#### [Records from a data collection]
□ □ □ □

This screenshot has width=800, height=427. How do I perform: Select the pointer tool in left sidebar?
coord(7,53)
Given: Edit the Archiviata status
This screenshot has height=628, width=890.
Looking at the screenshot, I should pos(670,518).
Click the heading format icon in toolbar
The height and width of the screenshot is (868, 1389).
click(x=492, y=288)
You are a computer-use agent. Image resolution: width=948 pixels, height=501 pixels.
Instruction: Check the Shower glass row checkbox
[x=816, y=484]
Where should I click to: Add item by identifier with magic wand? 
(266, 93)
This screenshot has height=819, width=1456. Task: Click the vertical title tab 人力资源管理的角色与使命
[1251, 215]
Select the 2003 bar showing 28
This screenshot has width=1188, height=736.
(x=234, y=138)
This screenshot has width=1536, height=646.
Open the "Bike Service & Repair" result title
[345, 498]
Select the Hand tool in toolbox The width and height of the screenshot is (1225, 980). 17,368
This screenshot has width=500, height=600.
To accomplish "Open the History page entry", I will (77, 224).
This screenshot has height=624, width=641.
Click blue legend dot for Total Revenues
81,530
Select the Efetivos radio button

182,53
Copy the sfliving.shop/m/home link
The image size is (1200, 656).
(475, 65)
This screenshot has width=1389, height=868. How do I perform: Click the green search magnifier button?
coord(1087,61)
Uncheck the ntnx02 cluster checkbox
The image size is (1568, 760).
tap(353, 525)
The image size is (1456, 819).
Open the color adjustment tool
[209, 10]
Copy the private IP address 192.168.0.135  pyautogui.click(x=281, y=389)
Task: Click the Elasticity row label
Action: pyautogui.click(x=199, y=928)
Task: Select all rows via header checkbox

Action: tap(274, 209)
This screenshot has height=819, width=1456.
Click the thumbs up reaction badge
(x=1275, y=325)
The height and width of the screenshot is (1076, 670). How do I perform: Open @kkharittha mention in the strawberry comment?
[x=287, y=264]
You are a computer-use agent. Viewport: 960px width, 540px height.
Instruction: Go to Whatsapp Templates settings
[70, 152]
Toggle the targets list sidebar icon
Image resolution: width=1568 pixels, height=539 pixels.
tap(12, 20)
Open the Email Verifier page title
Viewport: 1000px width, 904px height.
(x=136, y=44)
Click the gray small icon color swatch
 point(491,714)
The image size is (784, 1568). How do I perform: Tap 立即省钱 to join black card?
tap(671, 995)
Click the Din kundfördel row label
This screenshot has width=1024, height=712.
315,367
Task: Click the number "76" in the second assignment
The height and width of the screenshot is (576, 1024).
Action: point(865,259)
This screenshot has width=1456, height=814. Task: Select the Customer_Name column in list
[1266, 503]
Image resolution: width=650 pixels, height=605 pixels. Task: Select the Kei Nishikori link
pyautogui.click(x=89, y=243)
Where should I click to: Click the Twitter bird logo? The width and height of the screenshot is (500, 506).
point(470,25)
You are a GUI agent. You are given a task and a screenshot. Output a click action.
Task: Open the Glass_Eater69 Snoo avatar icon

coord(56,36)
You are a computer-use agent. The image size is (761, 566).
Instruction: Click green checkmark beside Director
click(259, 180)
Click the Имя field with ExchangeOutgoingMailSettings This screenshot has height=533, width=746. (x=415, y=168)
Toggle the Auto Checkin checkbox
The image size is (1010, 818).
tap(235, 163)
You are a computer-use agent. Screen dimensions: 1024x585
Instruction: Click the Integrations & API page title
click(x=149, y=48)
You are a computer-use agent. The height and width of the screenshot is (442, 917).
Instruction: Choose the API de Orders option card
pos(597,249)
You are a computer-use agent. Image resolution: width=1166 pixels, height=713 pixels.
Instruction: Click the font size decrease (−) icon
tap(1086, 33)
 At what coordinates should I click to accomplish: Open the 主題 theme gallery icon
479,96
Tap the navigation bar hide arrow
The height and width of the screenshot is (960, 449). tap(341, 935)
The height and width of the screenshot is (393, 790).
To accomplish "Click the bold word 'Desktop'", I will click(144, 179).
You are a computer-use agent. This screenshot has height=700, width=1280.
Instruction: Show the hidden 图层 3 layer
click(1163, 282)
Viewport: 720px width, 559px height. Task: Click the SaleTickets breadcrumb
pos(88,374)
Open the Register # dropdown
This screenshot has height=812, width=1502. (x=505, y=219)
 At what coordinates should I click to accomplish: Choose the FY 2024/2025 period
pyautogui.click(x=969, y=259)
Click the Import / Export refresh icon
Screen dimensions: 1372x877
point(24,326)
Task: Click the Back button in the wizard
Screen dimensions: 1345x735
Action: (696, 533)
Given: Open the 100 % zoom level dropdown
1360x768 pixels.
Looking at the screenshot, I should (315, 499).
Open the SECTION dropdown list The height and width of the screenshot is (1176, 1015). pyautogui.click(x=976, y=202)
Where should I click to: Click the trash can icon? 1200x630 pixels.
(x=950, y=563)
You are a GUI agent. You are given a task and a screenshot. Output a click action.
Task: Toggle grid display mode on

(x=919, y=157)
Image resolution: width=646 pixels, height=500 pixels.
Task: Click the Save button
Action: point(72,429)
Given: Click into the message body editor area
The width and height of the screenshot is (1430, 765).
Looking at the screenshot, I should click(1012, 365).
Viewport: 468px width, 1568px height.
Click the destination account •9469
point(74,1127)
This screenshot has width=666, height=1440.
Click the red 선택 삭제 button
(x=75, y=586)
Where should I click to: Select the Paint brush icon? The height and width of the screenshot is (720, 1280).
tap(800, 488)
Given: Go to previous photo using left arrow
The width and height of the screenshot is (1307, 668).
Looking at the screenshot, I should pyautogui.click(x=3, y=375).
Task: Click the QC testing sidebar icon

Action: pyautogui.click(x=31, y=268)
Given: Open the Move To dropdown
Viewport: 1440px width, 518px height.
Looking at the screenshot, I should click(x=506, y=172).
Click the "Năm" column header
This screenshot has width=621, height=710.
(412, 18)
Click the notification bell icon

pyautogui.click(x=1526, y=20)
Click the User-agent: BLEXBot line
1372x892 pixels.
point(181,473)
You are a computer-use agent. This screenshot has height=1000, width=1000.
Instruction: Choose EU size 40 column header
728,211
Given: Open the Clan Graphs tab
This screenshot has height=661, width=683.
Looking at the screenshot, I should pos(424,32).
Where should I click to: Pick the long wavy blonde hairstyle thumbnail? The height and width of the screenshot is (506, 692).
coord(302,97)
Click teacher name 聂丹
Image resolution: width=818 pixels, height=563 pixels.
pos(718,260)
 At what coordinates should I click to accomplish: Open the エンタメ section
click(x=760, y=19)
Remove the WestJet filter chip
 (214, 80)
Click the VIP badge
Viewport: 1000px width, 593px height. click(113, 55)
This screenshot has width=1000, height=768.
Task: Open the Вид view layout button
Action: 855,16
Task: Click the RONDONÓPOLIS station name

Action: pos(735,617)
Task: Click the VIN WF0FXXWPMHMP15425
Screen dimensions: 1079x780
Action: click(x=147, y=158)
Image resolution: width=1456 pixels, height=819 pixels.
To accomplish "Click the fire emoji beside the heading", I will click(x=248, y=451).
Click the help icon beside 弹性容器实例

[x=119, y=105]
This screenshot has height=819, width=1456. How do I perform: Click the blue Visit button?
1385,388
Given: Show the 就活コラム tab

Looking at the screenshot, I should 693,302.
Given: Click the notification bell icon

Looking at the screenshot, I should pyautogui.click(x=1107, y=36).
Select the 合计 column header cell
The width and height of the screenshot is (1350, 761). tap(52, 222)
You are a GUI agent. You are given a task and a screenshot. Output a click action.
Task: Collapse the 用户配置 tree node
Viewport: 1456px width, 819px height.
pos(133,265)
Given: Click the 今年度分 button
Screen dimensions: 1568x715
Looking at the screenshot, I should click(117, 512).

□ □ □ □

#### [WHAT THIS TASK INVOLVES]
Write out all of the records above again, word for word and unchanged.

#### [FINISHED ANSWER]
This screenshot has width=800, height=427. How do I perform: Select the pointer tool in left sidebar?
coord(7,53)
Given: Edit the Archiviata status
This screenshot has height=628, width=890.
Looking at the screenshot, I should pos(670,518).
Click the heading format icon in toolbar
The height and width of the screenshot is (868, 1389).
click(x=492, y=288)
You are a computer-use agent. Image resolution: width=948 pixels, height=501 pixels.
Instruction: Check the Shower glass row checkbox
[x=816, y=484]
Where should I click to: Add item by identifier with magic wand? 
(266, 93)
This screenshot has height=819, width=1456. Task: Click the vertical title tab 人力资源管理的角色与使命
[1251, 215]
Select the 2003 bar showing 28
This screenshot has width=1188, height=736.
(x=234, y=138)
This screenshot has width=1536, height=646.
Open the "Bike Service & Repair" result title
[345, 498]
Select the Hand tool in toolbox The width and height of the screenshot is (1225, 980). 17,368
This screenshot has width=500, height=600.
To accomplish "Open the History page entry", I will (77, 224).
This screenshot has height=624, width=641.
Click blue legend dot for Total Revenues
81,530
Select the Efetivos radio button

182,53
Copy the sfliving.shop/m/home link
The image size is (1200, 656).
(475, 65)
This screenshot has width=1389, height=868. How do I perform: Click the green search magnifier button?
coord(1087,61)
Uncheck the ntnx02 cluster checkbox
The image size is (1568, 760).
tap(353, 525)
The image size is (1456, 819).
Open the color adjustment tool
[209, 10]
Copy the private IP address 192.168.0.135  pyautogui.click(x=281, y=389)
Task: Click the Elasticity row label
Action: pyautogui.click(x=199, y=928)
Task: Select all rows via header checkbox

Action: tap(274, 209)
This screenshot has height=819, width=1456.
Click the thumbs up reaction badge
(x=1275, y=325)
The height and width of the screenshot is (1076, 670). How do I perform: Open @kkharittha mention in the strawberry comment?
[x=287, y=264]
You are a computer-use agent. Viewport: 960px width, 540px height.
Instruction: Go to Whatsapp Templates settings
[70, 152]
Toggle the targets list sidebar icon
Image resolution: width=1568 pixels, height=539 pixels.
tap(12, 20)
Open the Email Verifier page title
Viewport: 1000px width, 904px height.
(x=136, y=44)
Click the gray small icon color swatch
 point(491,714)
The image size is (784, 1568). How do I perform: Tap 立即省钱 to join black card?
tap(671, 995)
Click the Din kundfördel row label
This screenshot has width=1024, height=712.
315,367
Task: Click the number "76" in the second assignment
The height and width of the screenshot is (576, 1024).
Action: point(865,259)
This screenshot has width=1456, height=814. Task: Select the Customer_Name column in list
[1266, 503]
Image resolution: width=650 pixels, height=605 pixels. Task: Select the Kei Nishikori link
pyautogui.click(x=89, y=243)
Where should I click to: Click the Twitter bird logo? The width and height of the screenshot is (500, 506).
point(470,25)
You are a GUI agent. You are given a task and a screenshot. Output a click action.
Task: Open the Glass_Eater69 Snoo avatar icon

coord(56,36)
You are a computer-use agent. The image size is (761, 566).
Instruction: Click green checkmark beside Director
click(259, 180)
Click the Имя field with ExchangeOutgoingMailSettings This screenshot has height=533, width=746. (x=415, y=168)
Toggle the Auto Checkin checkbox
The image size is (1010, 818).
tap(235, 163)
You are a computer-use agent. Screen dimensions: 1024x585
Instruction: Click the Integrations & API page title
click(x=149, y=48)
You are a computer-use agent. The height and width of the screenshot is (442, 917).
Instruction: Choose the API de Orders option card
pos(597,249)
You are a computer-use agent. Image resolution: width=1166 pixels, height=713 pixels.
Instruction: Click the font size decrease (−) icon
tap(1086, 33)
 At what coordinates should I click to accomplish: Open the 主題 theme gallery icon
479,96
Tap the navigation bar hide arrow
The height and width of the screenshot is (960, 449). tap(341, 935)
The height and width of the screenshot is (393, 790).
To accomplish "Click the bold word 'Desktop'", I will click(144, 179).
You are a computer-use agent. This screenshot has height=700, width=1280.
Instruction: Show the hidden 图层 3 layer
click(1163, 282)
Viewport: 720px width, 559px height. Task: Click the SaleTickets breadcrumb
pos(88,374)
Open the Register # dropdown
This screenshot has height=812, width=1502. (x=505, y=219)
 At what coordinates should I click to accomplish: Choose the FY 2024/2025 period
pyautogui.click(x=969, y=259)
Click the Import / Export refresh icon
Screen dimensions: 1372x877
point(24,326)
Task: Click the Back button in the wizard
Screen dimensions: 1345x735
Action: (696, 533)
Given: Open the 100 % zoom level dropdown
1360x768 pixels.
Looking at the screenshot, I should (315, 499).
Open the SECTION dropdown list The height and width of the screenshot is (1176, 1015). pyautogui.click(x=976, y=202)
Where should I click to: Click the trash can icon? 1200x630 pixels.
(x=950, y=563)
You are a GUI agent. You are given a task and a screenshot. Output a click action.
Task: Toggle grid display mode on

(x=919, y=157)
Image resolution: width=646 pixels, height=500 pixels.
Task: Click the Save button
Action: point(72,429)
Given: Click into the message body editor area
The width and height of the screenshot is (1430, 765).
Looking at the screenshot, I should click(1012, 365).
Viewport: 468px width, 1568px height.
Click the destination account •9469
point(74,1127)
This screenshot has width=666, height=1440.
Click the red 선택 삭제 button
(x=75, y=586)
Where should I click to: Select the Paint brush icon? The height and width of the screenshot is (720, 1280).
tap(800, 488)
Given: Go to previous photo using left arrow
The width and height of the screenshot is (1307, 668).
Looking at the screenshot, I should pyautogui.click(x=3, y=375).
Task: Click the QC testing sidebar icon

Action: pyautogui.click(x=31, y=268)
Given: Open the Move To dropdown
Viewport: 1440px width, 518px height.
Looking at the screenshot, I should click(x=506, y=172).
Click the "Năm" column header
This screenshot has width=621, height=710.
(412, 18)
Click the notification bell icon

pyautogui.click(x=1526, y=20)
Click the User-agent: BLEXBot line
1372x892 pixels.
point(181,473)
You are a computer-use agent. This screenshot has height=1000, width=1000.
Instruction: Choose EU size 40 column header
728,211
Given: Open the Clan Graphs tab
This screenshot has height=661, width=683.
Looking at the screenshot, I should pos(424,32).
Where should I click to: Pick the long wavy blonde hairstyle thumbnail? The height and width of the screenshot is (506, 692).
coord(302,97)
Click teacher name 聂丹
Image resolution: width=818 pixels, height=563 pixels.
pos(718,260)
 At what coordinates should I click to accomplish: Open the エンタメ section
click(x=760, y=19)
Remove the WestJet filter chip
 (214, 80)
Click the VIP badge
Viewport: 1000px width, 593px height. click(113, 55)
This screenshot has width=1000, height=768.
Task: Open the Вид view layout button
Action: 855,16
Task: Click the RONDONÓPOLIS station name

Action: pos(735,617)
Task: Click the VIN WF0FXXWPMHMP15425
Screen dimensions: 1079x780
Action: click(x=147, y=158)
Image resolution: width=1456 pixels, height=819 pixels.
To accomplish "Click the fire emoji beside the heading", I will click(x=248, y=451).
Click the help icon beside 弹性容器实例

[x=119, y=105]
This screenshot has height=819, width=1456. How do I perform: Click the blue Visit button?
1385,388
Given: Show the 就活コラム tab

Looking at the screenshot, I should 693,302.
Given: Click the notification bell icon

Looking at the screenshot, I should pyautogui.click(x=1107, y=36).
Select the 合计 column header cell
The width and height of the screenshot is (1350, 761). tap(52, 222)
You are a GUI agent. You are given a task and a screenshot. Output a click action.
Task: Collapse the 用户配置 tree node
Viewport: 1456px width, 819px height.
pos(133,265)
Given: Click the 今年度分 button
Screen dimensions: 1568x715
Looking at the screenshot, I should click(117, 512).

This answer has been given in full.